Life
How To Cope With Nighttime Anxiety Attacks
Don’t be afraid of the dark anymore
Nighttime used to be the absolute scariest time for me. As soon as the sky began to darken, I knew my crippling anxiety was approaching. The night became one of my biggest triggers, and like clockwork, I would start to feel short of breath as soon as my head hit the pillow. The dreaded tightening of the chest and heart palpitations would join in soon after. Perhaps the worst part, though, were my irrational racing thoughts.
This is it, I’d think. Tonight is my last night on earth. Let me text all my family members that I love them just in case I die right now.

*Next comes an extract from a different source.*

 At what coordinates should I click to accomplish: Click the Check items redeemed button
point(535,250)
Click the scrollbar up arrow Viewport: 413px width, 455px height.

This is the difficulty of panic attacks. Even though they aren't, on their own, fatal, they feel that way. But that's just all the more reason why it's important to learn how to cope with them, which is exactly what I did after years of dealing with them. Now, when an anxiety attack tries to bring me down in the middle of the night, I feel equipped and ready to handle it. Here are the hacks that help me, and that you can use to get through anxious nights. And, of course, if you are dealing with mental health issues, seek out the advice of a medical professional, as well.
Grounding
Grounding is a technique which is used to help you stay present and in the moment when you feel like you’re spiraling out. The goal is to get in touch with your senses and surroundings. Let’s say you’re lying in your bed. Notice what your sheets feel like. Are they crisp? Are they extra-soft? Do they smell like fresh laundry detergent, or do they smell like they need a wash? What color are they? Is there a pattern on them? This is just one example of a type of grounding exercise you can do that I find effective when I'm in bed having a freakout. Grounding can bring you back to reality, a place to which we often lose our connection during anxiety attacks. You can try out a bunch of different grounding exercises to figure out what works best for you
Online therapy
I love using online therapy in the middle of the night because I can get all of my negative thoughts out right as they’re happening. In-person therapy is obviously great, too, but I find substantial benefit in being able to record a voice memo or leave a text message for my therapist explaining what I’m feeling in the heat of the moment. As with any type of therapy, it feels great to get everything you're feeling off of your chest, to help externalize the emotions that you're feeling. I use an app called Talkspace which I love, but there are a few other services out there you can check out, as well.
Occupy your mind
The worst thing for anxiety is an idle mind because it allows your thoughts to wander to dark places. During the day, it can be a little easier to get out and stay occupied. You can go outside, take a walk, go to the store, grab a treat from the bakery, etc. This can be harder in the night when it's not as safe to take a walk and every store around you is closed—but there are other ways to get occupied! You can do a crossword puzzle, play a game on your phone, read a book, or break out your coloring book. The more the activity occupies your thoughts and challenges your brain, the better. Just remember, if you’re using your phone, make sure you have it on night mode so that the blue light of your screen is canceled out.
Get out of bed
While it may seem counterintuitive to leave bed and get moving, staying in bed tossing and turning, trying to catch your breath, and finding the perfect position to sleep in doesn't do you any good when you're in the middle of an anxiety attack. Moving around can help you “snap out of it.” Head over to your kitchen and heat up a cup of hot milk (my grandma swears by this!) or have some decaffeinated tea. Sit on the couch in your living room instead of your bed for a change of scenery. Hey, you can even try to do some yoga! There are plenty of videos on YouTube specifically made for bedtime relaxation. Bonus: Yoga can really help regulate your breathing which gets totally out of whack during an anxiety attack.
Mind your mantra
Have a mantra and repeat it in your head, in writing, or even out loud into a mirror. Again, practice to see which method works best for you. Mine used to be, “Nighttime is not a time for panic!” I would write it in my journal over and over again, and then when I hit the sack, I would repeat it in my head while trying to do some deep breathing techniques. Your mantra doesn't have to be as specific as that one. It can also be something like, “I am strong enough to handle this” or, “I am not in danger.” You can even use these during the day when you are experiencing anxiety so they become almost second nature to think about.
I’ve had hundreds of nights I thought would be my last, but I'm still here. The main thing to remember is that anxiety is a chemical reaction. It's your body going through its natural fight-or-flight response. It can be scary, especially at nighttime, but you can train yourself to get more comfortable with the uncomfortable. The more anxiety attacks you conquer at night, the more comfortable you'll feel when you head to bed. Eventually, anxiety attacks might become something you can just brush off. How's that for a sweet dream?